1. W zgodzie z naturą

 

W dobie gwałtownych zmian klimatycznych i coraz większej presji społecznej, każdy z nas powinien na co dzień dokonywać świadomych, proekologicznych wyborów. Zaczynając od tak prostych spraw, jak butelki wielokrotnego użytku, przez naturalne środki czyszczące, aż po… wybór samochodu. Na szczególną uwagę zasługują te elektryczne, które dzięki swojej niskiej emisyjności przyczyniają się do mniejszego poziomu zanieczyszczeń, zwłaszcza w miastach. Począwszy od zmniejszonej ilości pyłów z działania układu hamulcowego, przez brak spalin wydobywających się z rury wydechowej, aż po znikomy poziom szkodliwego dla miejskich społeczności hałasu. Rosnący wciąż poziom decybeli to problem, z którym boryka się coraz więcej polskich miast, szczególnie w centrach[1]. Nie dziwi więc, że zainteresowanie tematem elektrycznych aut, a także ich zakupem, nieustannie rośnie.

 

  1. Elektrykiem znaczy taniej

 

Niestabilna sytuacja na rynku paliw jest coraz mocniej odczuwana przez kierowców. Niemalże z tygodnia na tydzień ceny na stacjach rosną, a dla wielu z nas przemieszczanie się samochodem to nie tylko codzienność, ale często też konieczność – wyjazdy służbowe, transport dzieci do szkoły czy rutynowe obowiązki. Przy tak dynamicznie zmieniającej się sytuacji na rynku, auta elektryczne mogą stać się ostoją bezpieczeństwa. Koszty ich ładowania, mimo rosnących teraz cen prądu, są wciąż zdecydowanie niższe niż tankowanie tradycyjnych paliw.

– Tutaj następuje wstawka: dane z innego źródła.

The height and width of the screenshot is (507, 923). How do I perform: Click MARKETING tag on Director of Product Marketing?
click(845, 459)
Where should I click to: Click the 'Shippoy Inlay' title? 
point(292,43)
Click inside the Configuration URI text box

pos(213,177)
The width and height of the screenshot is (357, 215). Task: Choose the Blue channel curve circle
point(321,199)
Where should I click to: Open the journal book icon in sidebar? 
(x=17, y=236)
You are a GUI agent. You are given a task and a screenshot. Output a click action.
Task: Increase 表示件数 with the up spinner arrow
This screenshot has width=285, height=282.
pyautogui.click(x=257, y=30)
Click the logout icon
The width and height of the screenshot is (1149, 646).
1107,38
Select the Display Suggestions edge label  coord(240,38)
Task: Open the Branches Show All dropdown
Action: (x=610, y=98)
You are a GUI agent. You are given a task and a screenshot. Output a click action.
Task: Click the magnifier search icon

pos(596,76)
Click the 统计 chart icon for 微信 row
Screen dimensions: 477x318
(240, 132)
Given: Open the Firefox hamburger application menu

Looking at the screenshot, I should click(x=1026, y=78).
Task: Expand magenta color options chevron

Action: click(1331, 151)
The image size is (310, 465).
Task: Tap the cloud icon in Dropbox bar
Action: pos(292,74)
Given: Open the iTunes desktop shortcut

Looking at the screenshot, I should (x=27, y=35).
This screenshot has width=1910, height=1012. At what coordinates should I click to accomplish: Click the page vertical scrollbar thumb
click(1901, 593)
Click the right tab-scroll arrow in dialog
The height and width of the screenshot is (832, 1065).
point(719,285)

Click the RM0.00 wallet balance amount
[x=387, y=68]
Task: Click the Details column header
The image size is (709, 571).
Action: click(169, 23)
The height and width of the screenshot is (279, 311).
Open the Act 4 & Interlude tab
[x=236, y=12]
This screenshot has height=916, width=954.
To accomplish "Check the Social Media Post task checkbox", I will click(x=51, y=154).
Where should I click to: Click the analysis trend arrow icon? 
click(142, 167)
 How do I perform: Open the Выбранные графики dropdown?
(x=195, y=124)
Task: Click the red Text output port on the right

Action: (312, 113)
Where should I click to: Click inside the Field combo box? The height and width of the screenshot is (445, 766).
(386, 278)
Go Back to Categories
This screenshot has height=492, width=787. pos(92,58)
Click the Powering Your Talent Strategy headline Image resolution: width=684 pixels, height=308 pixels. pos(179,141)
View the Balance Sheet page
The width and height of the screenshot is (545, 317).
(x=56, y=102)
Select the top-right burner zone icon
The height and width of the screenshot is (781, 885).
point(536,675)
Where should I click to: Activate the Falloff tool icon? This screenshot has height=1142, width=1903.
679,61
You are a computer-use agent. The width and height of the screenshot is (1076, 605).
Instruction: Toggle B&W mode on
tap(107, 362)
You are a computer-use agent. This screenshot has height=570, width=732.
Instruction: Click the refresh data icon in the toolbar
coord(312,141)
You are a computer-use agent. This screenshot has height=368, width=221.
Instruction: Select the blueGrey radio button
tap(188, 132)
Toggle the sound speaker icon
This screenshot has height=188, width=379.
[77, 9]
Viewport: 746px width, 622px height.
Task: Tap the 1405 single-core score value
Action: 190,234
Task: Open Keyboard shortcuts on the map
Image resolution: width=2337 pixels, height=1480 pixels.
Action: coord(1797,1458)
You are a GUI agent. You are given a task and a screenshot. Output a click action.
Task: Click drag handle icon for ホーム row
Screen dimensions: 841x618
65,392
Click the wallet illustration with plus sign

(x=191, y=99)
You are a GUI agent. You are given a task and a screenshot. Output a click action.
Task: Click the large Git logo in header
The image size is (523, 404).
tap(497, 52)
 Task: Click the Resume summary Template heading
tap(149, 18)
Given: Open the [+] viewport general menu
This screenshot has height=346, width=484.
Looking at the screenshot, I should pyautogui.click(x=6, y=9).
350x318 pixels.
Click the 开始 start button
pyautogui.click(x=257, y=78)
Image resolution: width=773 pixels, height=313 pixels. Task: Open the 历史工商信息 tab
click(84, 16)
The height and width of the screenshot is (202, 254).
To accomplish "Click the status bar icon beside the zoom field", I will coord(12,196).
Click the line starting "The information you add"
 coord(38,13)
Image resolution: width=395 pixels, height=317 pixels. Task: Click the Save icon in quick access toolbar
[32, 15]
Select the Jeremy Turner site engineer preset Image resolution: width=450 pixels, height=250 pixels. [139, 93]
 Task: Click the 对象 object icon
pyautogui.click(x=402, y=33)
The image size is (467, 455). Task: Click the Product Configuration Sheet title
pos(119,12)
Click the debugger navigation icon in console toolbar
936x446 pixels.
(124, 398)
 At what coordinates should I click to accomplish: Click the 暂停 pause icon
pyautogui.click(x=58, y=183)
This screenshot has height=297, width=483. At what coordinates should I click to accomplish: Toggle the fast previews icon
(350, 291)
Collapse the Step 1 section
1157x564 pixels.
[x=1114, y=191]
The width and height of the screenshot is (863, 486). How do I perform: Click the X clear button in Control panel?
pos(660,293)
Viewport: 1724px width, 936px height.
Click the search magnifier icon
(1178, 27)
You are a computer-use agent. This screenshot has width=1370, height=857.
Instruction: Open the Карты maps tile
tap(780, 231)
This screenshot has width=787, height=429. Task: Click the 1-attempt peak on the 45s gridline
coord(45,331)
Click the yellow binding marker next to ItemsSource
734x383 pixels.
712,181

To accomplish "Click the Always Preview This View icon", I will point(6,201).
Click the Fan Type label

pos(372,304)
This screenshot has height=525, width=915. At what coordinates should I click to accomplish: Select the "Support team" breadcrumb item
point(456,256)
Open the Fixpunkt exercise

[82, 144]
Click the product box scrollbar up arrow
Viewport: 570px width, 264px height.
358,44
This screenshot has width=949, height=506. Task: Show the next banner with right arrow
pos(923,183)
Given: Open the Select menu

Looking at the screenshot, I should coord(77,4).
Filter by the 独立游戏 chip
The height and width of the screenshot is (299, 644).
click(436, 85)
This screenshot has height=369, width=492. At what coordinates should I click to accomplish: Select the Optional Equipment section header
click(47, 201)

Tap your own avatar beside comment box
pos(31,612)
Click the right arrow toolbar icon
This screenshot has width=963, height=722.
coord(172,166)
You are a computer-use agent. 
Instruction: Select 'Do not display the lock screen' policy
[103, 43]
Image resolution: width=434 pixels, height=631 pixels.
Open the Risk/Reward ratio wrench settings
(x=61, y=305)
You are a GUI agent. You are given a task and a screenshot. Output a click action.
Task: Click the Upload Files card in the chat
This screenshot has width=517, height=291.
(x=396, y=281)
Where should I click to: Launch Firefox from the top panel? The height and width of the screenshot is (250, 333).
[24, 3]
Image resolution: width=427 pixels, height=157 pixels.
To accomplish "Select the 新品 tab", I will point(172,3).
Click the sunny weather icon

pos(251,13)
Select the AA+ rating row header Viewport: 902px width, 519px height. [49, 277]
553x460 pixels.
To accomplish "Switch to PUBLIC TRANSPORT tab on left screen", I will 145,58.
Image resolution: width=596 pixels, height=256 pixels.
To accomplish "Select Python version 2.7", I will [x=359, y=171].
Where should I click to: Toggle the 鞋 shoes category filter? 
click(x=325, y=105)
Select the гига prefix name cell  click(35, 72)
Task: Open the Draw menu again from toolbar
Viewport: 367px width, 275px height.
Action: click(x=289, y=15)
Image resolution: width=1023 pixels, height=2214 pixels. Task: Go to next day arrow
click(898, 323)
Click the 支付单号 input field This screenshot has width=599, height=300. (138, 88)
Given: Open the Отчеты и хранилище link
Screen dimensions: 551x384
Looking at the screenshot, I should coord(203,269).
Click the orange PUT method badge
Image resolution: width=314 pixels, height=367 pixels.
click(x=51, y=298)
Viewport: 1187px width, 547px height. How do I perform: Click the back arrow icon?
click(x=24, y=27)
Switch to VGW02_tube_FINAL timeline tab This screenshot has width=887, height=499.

Ekonomiczne i przyjazne dla portfela jest nie tylko ładowanie elektryka, ale także jego serwisowanie. Ze względu na specyficzną budowę, samochody te posiadają mniej części, a co za tym idzie, podzespołów, które mogłyby ulec awarii – tu wymienić można chociażby brak układu DPF, koła dwumasowego, wielu rodzajów filtrów, turbiny, wtrysków wrażliwych na jakość paliwa i wielu innych. Właściciele elektryków nie muszą też martwić się o wymianę oleju silnikowego.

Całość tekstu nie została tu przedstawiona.